Acquisitions planifiées plus nombreuses et plus importantes
En automne 2015 encore, les managers suisses interrogés ne s’attendaient pas à des transactions de plus de USD 1 milliard. Mais dans l’étude actuelle, 18 % des entreprises suisses indiquent vouloir réaliser des acquisitions de l’ordre de plus de USD 1 milliard. Au niveau international, ce chiffre est de 12 % (automne 2015 : 3 %). Pour un peu moins des deux tiers des entreprises suisses, ces projets d’acquisitions se situent dans la zone médiane entre USD 250 millions et USD 1 milliard. Un peu moins de la moitié des entreprises dans le monde (49 %) signalent vouloir entreprendre des opérations d’un montant maximum de USD 250 millions. « La tendance vers de plus grosses transactions s’accentue. De même, le nombre de transactions en cours est encourageant, puisque les entreprises travaillent actuellement en parallèle sur trois à quatre transactions, alors qu’il y a environ six mois ce n’était qu’une à deux. Nous comptons ainsi pouvoir très prochainement annoncer publiquement quelques opérations conclues avec des entreprises suisses bien connues » commente Ronald Sauser.
Le marché national reste la destination d’investissement la plus attractive
Les trois premiers marchés d’investissement à l’échelle mondiale sont actuellement les Etats-Unis, la Grande-Bretagne et l’Inde. Comme auparavant, les entreprises suisses investissent en premier lieu sur le marché intérieur. De même, la Grande-Bretagne, l’Inde, les Etats-Unis et notre voisin l’Allemagne sont très appréciés et proposent des candidats attractifs pour des opérations d’acquisition. « Mais il reste vrai que les entreprises suisses effectuent d’une part souvent des transactions sur le marché intérieur et continuent d’autre part d’acheter des entreprises à l’étranger, plus que les sociétés étrangères n’achètent en Suisse », affirme Ronald Sauser.

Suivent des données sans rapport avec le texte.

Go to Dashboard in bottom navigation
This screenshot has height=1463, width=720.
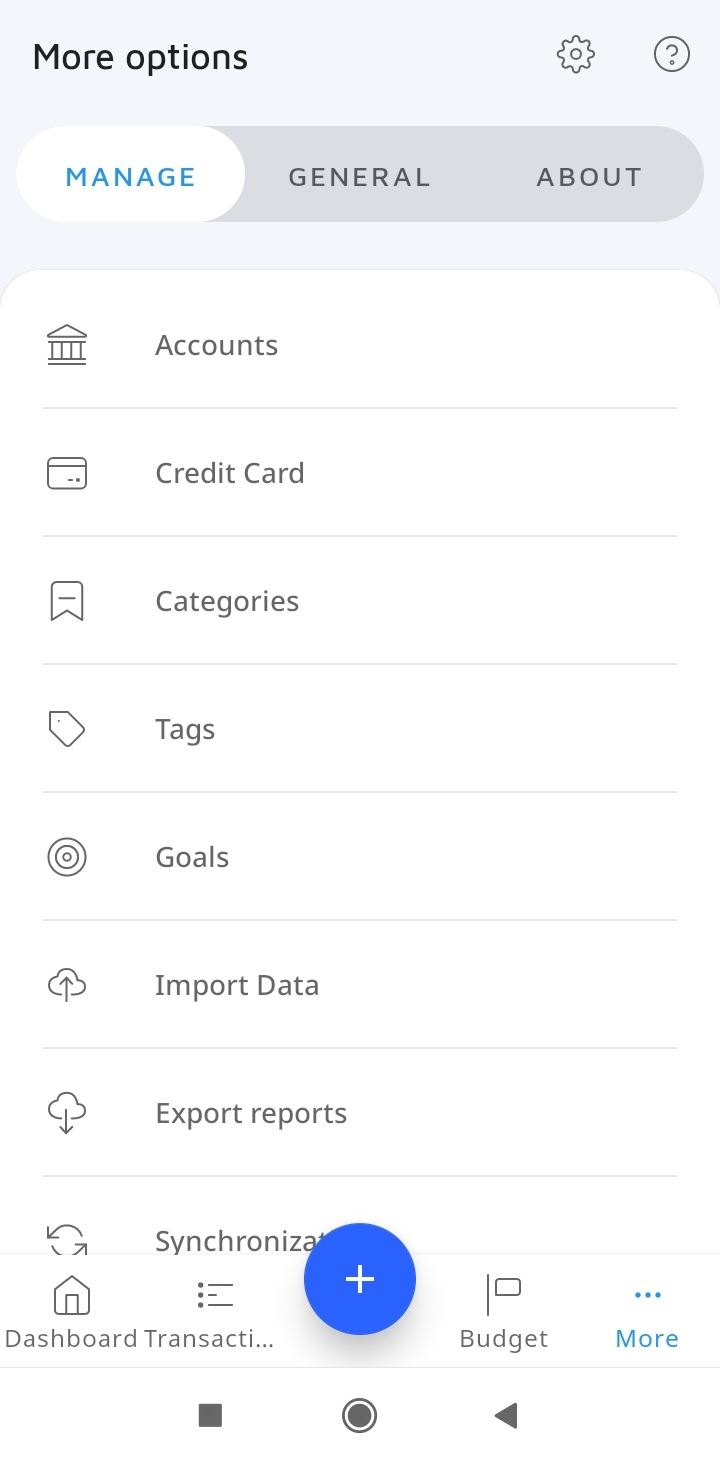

Les directives de l’OCDE influencent les entreprises suisses
Les nouvelles directives de l’OCDE de lutte contre l’érosion de la base d’imposition et le transfert des bénéfices (BEPS) semblent avoir encore peu d’impact au niveau mondial. Plus de la moitié des managers interrogés ne prend pas en considération leurs implications. Plus d’un tiers considère effectivement les possibles implications, mais n’a pas changé sa stratégie d’acquisition jusqu’à présent. En Suisse, 12 % des sondés ont déjà annulé une acquisition en raison des nouvelles directives, 14 % des entreprises ont modifié la structure des acquisitions déjà planifiées. « Ces résultats ne surprennent pas nécessairement, étant donné que les acquisitions ne sont pas faites en tenant principalement compte de l’environnement fiscal. En outre, les directives ne formulent que des recommandations qui doivent encore être mises en œuvre par les différents pays » commente Rainer Hausmann, Partner International Tax Services chez EY Suisse.
Concernant le Global Capital Confidence Barometer d’EY
Le Global Capital Confidence Barometer d’EY est une étude semestrielle réalisée auprès de plus de 1700 cadres dirigeants de grandes entreprises de divers secteurs à travers le monde. Quatorzième baromètre semestriel de la série qui a commencé en novembre 2009, la présente étude s’est déroulée en février et mars 2016. L’objectif est de prendre le pouls de la confiance des entreprises vis-à-vis des perspectives économiques sur les plans national et international en vue de comprendre quelles sont les priorités des conseils d’administration au cours des 12 prochains mois et d’identifier les nouvelles pratiques en matière de capital qui permettront aux sociétés qui les adoptent de se constituer un avantage compétitif dans une économie mondiale en constante évolution.